§ Items listed in a dataset:
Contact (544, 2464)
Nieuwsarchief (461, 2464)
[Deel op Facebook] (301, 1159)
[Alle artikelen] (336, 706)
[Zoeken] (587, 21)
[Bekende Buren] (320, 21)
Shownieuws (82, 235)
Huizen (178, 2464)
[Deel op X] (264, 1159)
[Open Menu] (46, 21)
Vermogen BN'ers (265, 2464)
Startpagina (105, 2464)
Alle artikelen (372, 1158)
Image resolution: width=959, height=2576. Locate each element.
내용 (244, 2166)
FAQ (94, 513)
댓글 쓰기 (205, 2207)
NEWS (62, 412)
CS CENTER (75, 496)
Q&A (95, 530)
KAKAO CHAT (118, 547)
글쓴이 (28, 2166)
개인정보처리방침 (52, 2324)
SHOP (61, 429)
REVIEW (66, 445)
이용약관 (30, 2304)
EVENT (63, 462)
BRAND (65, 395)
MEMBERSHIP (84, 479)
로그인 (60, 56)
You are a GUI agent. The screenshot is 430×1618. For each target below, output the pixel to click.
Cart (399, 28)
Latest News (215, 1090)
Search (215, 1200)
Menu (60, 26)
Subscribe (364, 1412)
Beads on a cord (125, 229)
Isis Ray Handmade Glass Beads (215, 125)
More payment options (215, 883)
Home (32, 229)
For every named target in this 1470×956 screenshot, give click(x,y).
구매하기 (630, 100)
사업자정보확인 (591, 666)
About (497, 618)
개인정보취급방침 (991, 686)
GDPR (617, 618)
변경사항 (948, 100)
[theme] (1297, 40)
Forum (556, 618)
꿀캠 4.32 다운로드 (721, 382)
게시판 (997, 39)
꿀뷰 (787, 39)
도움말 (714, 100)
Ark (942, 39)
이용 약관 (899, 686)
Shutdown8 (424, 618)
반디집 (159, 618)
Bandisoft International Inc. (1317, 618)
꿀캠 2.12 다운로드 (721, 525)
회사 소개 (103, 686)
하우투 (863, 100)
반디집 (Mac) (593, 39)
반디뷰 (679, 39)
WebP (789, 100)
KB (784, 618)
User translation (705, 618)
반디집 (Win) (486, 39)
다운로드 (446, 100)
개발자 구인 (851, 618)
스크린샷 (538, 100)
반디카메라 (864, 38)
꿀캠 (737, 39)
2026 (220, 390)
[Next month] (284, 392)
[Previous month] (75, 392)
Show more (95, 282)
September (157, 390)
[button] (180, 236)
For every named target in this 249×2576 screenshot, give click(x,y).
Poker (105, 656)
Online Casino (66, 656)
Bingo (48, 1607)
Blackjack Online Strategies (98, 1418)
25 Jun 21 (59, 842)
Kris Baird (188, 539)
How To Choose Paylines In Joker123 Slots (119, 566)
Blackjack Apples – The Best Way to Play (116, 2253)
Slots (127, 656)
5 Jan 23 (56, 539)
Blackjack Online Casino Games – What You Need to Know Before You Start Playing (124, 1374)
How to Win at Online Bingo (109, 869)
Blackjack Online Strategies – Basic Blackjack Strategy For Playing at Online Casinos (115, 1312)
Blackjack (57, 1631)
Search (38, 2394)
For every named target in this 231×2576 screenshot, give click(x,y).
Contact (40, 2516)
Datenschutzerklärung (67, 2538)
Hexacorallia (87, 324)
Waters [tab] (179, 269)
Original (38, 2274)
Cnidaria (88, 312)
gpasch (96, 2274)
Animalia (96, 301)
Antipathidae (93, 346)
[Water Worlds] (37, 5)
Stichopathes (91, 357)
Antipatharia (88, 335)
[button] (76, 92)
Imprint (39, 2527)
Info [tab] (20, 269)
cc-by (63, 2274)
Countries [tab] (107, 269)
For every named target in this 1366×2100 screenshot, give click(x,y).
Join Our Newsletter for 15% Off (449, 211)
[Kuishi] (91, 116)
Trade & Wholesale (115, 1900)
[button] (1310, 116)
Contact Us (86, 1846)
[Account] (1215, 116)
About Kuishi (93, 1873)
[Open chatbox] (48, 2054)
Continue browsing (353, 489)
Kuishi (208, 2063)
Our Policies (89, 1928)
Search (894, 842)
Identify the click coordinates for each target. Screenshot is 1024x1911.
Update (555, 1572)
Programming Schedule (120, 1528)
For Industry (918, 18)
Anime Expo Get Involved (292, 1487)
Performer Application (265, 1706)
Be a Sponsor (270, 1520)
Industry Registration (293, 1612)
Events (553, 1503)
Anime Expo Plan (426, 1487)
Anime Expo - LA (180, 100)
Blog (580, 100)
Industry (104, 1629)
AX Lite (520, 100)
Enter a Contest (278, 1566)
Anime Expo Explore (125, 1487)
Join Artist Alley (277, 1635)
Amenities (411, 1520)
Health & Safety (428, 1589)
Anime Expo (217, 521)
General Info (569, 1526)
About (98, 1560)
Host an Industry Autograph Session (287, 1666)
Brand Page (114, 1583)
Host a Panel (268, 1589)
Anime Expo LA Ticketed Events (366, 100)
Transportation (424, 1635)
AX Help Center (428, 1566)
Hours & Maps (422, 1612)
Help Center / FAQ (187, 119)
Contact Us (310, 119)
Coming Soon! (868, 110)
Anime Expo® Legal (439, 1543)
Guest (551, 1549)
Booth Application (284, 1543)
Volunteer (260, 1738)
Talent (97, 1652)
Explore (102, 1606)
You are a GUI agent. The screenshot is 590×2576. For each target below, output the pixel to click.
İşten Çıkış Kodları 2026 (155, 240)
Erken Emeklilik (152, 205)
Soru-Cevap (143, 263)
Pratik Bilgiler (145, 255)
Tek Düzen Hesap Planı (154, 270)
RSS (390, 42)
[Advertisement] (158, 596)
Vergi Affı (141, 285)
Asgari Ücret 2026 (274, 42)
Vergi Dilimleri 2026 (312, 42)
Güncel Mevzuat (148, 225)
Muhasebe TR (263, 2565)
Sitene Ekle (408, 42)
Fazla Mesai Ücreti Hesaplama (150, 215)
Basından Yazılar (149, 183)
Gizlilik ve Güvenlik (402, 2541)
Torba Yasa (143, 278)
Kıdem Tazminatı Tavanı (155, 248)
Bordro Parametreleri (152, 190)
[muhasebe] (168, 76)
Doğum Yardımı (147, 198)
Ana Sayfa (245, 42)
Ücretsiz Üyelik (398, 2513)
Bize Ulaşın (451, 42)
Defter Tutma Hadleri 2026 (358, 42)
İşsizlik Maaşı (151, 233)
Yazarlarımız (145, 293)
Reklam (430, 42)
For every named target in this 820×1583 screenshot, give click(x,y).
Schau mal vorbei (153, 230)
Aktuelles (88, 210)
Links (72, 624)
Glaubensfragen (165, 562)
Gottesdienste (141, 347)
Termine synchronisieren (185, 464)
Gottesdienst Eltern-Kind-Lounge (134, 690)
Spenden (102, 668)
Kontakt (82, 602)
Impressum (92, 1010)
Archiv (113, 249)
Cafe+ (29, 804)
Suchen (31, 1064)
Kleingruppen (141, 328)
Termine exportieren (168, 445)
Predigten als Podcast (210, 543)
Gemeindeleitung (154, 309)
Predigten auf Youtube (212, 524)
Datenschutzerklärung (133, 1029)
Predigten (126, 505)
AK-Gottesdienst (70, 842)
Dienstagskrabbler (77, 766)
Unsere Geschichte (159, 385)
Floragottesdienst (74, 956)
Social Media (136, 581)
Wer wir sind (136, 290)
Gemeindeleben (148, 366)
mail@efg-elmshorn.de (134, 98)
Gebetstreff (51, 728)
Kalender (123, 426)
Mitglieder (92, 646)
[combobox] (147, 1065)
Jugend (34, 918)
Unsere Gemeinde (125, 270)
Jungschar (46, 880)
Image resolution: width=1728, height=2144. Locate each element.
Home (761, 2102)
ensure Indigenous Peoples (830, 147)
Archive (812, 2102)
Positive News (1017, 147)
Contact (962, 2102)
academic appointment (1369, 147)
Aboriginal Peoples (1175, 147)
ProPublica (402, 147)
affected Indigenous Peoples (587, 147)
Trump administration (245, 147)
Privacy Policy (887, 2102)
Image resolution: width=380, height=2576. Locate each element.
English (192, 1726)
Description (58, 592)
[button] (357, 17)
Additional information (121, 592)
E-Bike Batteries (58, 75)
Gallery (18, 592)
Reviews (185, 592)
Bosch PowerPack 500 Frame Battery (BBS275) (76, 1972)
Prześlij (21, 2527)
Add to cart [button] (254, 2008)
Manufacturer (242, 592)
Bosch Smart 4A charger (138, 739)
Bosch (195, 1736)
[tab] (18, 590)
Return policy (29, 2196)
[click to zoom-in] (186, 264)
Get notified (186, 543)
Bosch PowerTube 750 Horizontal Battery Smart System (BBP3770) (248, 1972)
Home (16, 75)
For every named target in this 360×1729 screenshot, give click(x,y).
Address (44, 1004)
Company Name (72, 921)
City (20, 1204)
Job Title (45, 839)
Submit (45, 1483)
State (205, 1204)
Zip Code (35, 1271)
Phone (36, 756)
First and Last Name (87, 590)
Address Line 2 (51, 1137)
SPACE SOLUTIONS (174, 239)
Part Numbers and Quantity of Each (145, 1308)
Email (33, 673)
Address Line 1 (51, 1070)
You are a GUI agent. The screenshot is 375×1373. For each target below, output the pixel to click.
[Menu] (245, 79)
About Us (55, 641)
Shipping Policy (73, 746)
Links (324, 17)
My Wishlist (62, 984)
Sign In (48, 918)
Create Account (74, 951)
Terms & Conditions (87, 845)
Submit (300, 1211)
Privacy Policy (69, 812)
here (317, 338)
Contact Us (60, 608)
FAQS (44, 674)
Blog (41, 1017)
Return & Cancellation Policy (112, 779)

§ TASK ITEM:
Using the data above, extract exactly the lines from the one that holds "로그인 (60, 56)" to the one that holds "Blackjack Online Strategies –", both ends included, and no others.

§ THE ANSWER:
로그인 (60, 56)
You are a GUI agent. The screenshot is 430×1618. For each target below, output the pixel to click.
Cart (399, 28)
Latest News (215, 1090)
Search (215, 1200)
Menu (60, 26)
Subscribe (364, 1412)
Beads on a cord (125, 229)
Isis Ray Handmade Glass Beads (215, 125)
More payment options (215, 883)
Home (32, 229)
For every named target in this 1470×956 screenshot, give click(x,y).
구매하기 (630, 100)
사업자정보확인 (591, 666)
About (497, 618)
개인정보취급방침 (991, 686)
GDPR (617, 618)
변경사항 (948, 100)
[theme] (1297, 40)
Forum (556, 618)
꿀캠 4.32 다운로드 (721, 382)
게시판 (997, 39)
꿀뷰 (787, 39)
도움말 (714, 100)
Ark (942, 39)
이용 약관 (899, 686)
Shutdown8 (424, 618)
반디집 (159, 618)
Bandisoft International Inc. (1317, 618)
꿀캠 2.12 다운로드 (721, 525)
회사 소개 (103, 686)
하우투 (863, 100)
반디집 (Mac) (593, 39)
반디뷰 (679, 39)
WebP (789, 100)
KB (784, 618)
User translation (705, 618)
반디집 (Win) (486, 39)
다운로드 (446, 100)
개발자 구인 (851, 618)
스크린샷 (538, 100)
반디카메라 (864, 38)
꿀캠 (737, 39)
2026 (220, 390)
[Next month] (284, 392)
[Previous month] (75, 392)
Show more (95, 282)
September (157, 390)
[button] (180, 236)
For every named target in this 249×2576 screenshot, give click(x,y).
Poker (105, 656)
Online Casino (66, 656)
Bingo (48, 1607)
Blackjack Online Strategies (98, 1418)
25 Jun 21 (59, 842)
Kris Baird (188, 539)
How To Choose Paylines In Joker123 Slots (119, 566)
Blackjack Apples – The Best Way to Play (116, 2253)
Slots (127, 656)
5 Jan 23 (56, 539)
Blackjack Online Casino Games – What You Need to Know Before You Start Playing (124, 1374)
How to Win at Online Bingo (109, 869)
Blackjack Online Strategies – Basic Blackjack Strategy For Playing at Online Casinos (115, 1312)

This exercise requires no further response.